En el desarrollo de nuestro trabajo a diario se nos plantean desafíos como responder a la pregunta de hasta dónde llega nuestra independencia teniendo en cuenta nuestra integración en la organización administrativa de la que formamos parte. En este escenario, la ética del Abogado del Estado es un ejercicio de equilibrio: una ética tripartita que combina la profesional, la personal y la institucional. Se trata de tres plano interconectados, pero distintos.

La ética profesional se refiere al cumplimiento de los deberes deontológicos propios de la abogacía e implica actuar con independencia, confidencialidad, diligencia y respeto a las partes, al tribunal y al sistema legal. Aunque no estamos obligados a colegiarnos ni sometidos a la disciplina de los colegios de abogados, debemos inspirarnos en los principios deontológicos de la abogacía siempre que resulten compatibles con nuestra función pública. Debemos observar estos principios, aunque modulados a la luz de la jerarquía administrativa, la unidad de doctrina y el principio de legalidad que rige nuestro estatuto jurídico.

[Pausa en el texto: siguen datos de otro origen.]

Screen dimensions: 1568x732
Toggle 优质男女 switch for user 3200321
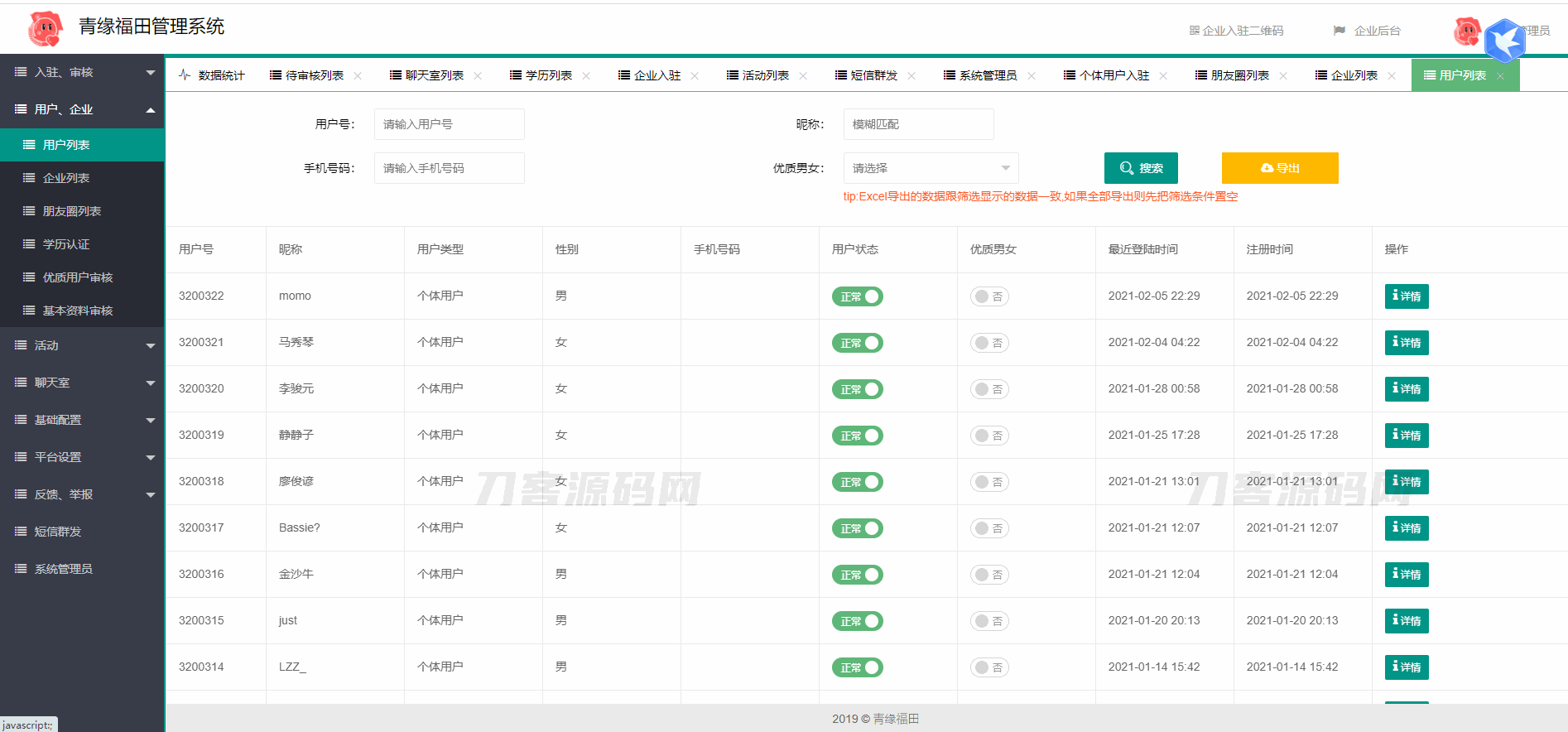pyautogui.click(x=989, y=343)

La ética institucional, por su parte, es específica del entorno en el que desarrollamos nuestra labor como Abogados del Estado y está vinculada a nuestra condición de funcionarios, sujetos a jerarquía, legalidad, lealtad institucional y subordinación a las estrategias definidas por órganos superiores. En este caso la ética no se dirige solo a preservar la integridad personal del profesional, sino la confianza pública en el sistema jurídico-administrativo que representa.

La ética personal, finalmente, es la más íntima y subjetiva, pero no por ello menos relevante. Afecta a nuestra integridad como profesionales en la toma de decisiones, nuestra coherencia interna y responsabilidad moral frente a dilemas que se nos pueden plantear entre lo legal, lo legítimo y lo justo. En nuestro caso, la ética personal cobra especial importancia cuando nos enfrentamos a situaciones en las que el derecho positivo no ofrece soluciones claras, o cuando hay conflicto entre convicciones propias y directrices institucionales.

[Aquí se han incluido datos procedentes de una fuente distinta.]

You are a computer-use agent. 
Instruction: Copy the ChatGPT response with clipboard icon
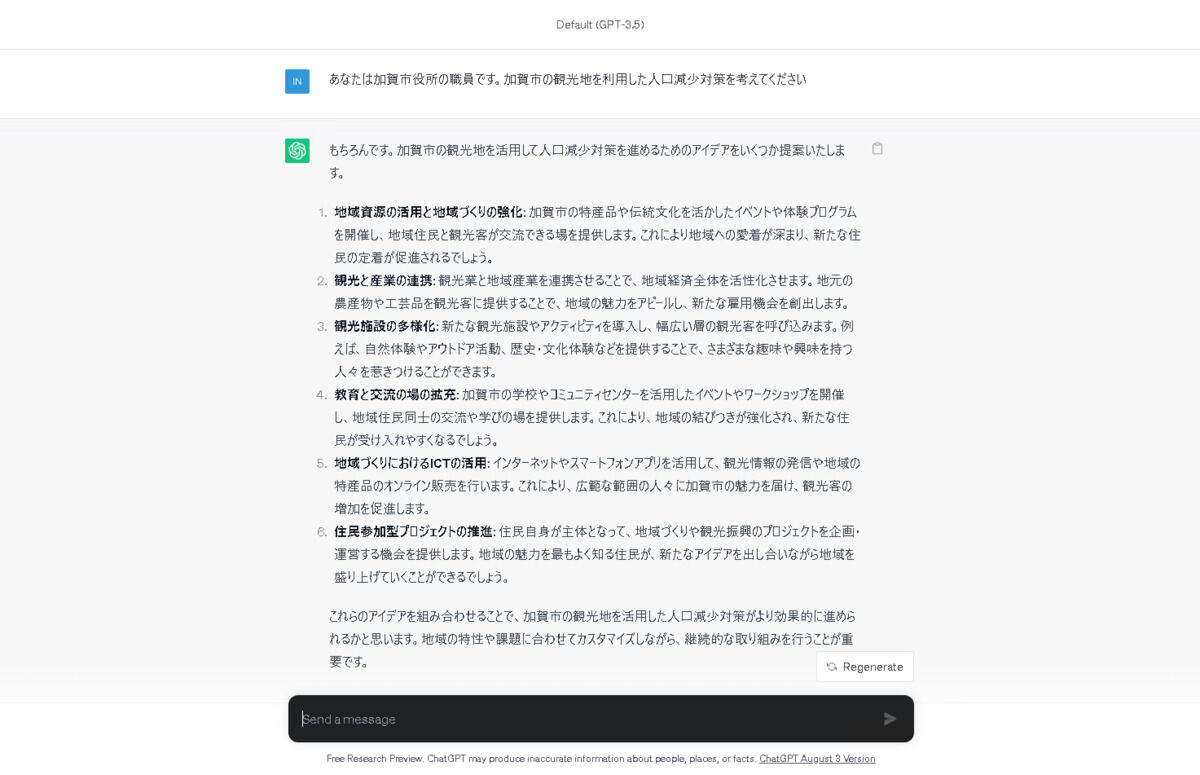coord(877,149)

Nuestra ética profesional como Abogados del Estado, por tanto, se estructura como una ética compuesta, en la que estos tres planos se superponen, tensionan y a menudo deben ser armonizados en cada decisión jurídica y procesal. No basta con que cumplamos la ley ni con ajustarnos al criterio superior: se requiere también, por nuestra parte, un compromiso activo con los valores de integridad, imparcialidad y responsabilidad que sustentan el servicio público al cual nos debemos. Un marco en el que el rigor técnico convive con la lealtad institucional, y donde cada decisión jurídica puede tener un eco político o social más amplio.

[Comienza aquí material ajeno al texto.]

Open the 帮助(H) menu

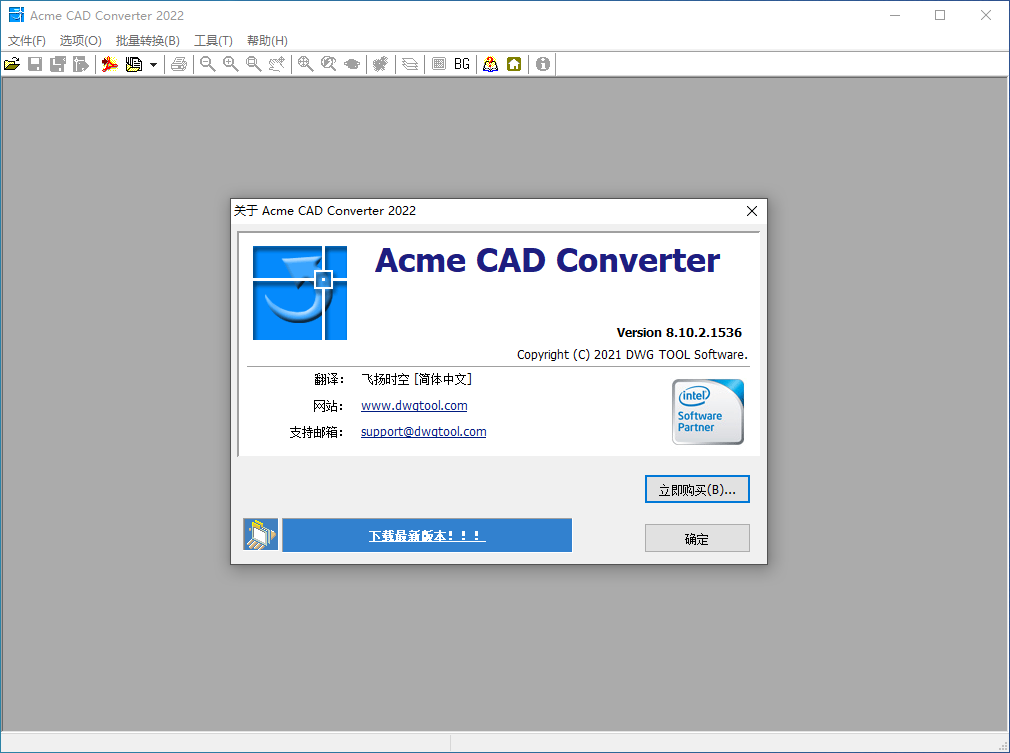[265, 40]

Ser Abogado del Estado no es solo ejercer el Derecho: es también representar a la Administración con la máxima integridad y lealtad. Garantizar el equilibrio entre estos tres ámbitos de la ética es responsabilidad no solo de cada uno de nosotros, sino también de la estructura en la que nos integramos que debe garantizar la independencia de criterio técnico en el desarrollo de nuestras funciones: cuando informamos en derecho, cuando defendemos las resoluciones administrativas en juicio, cuando defendemos funcionarios públicos, cuando trabajamos, en definitiva.

Y respondiendo a la pregunta con la que comenzaba este editorial, si ha merecido la pena aprobar esta oposición, la respuesta es que sí, sin ningún género de duda.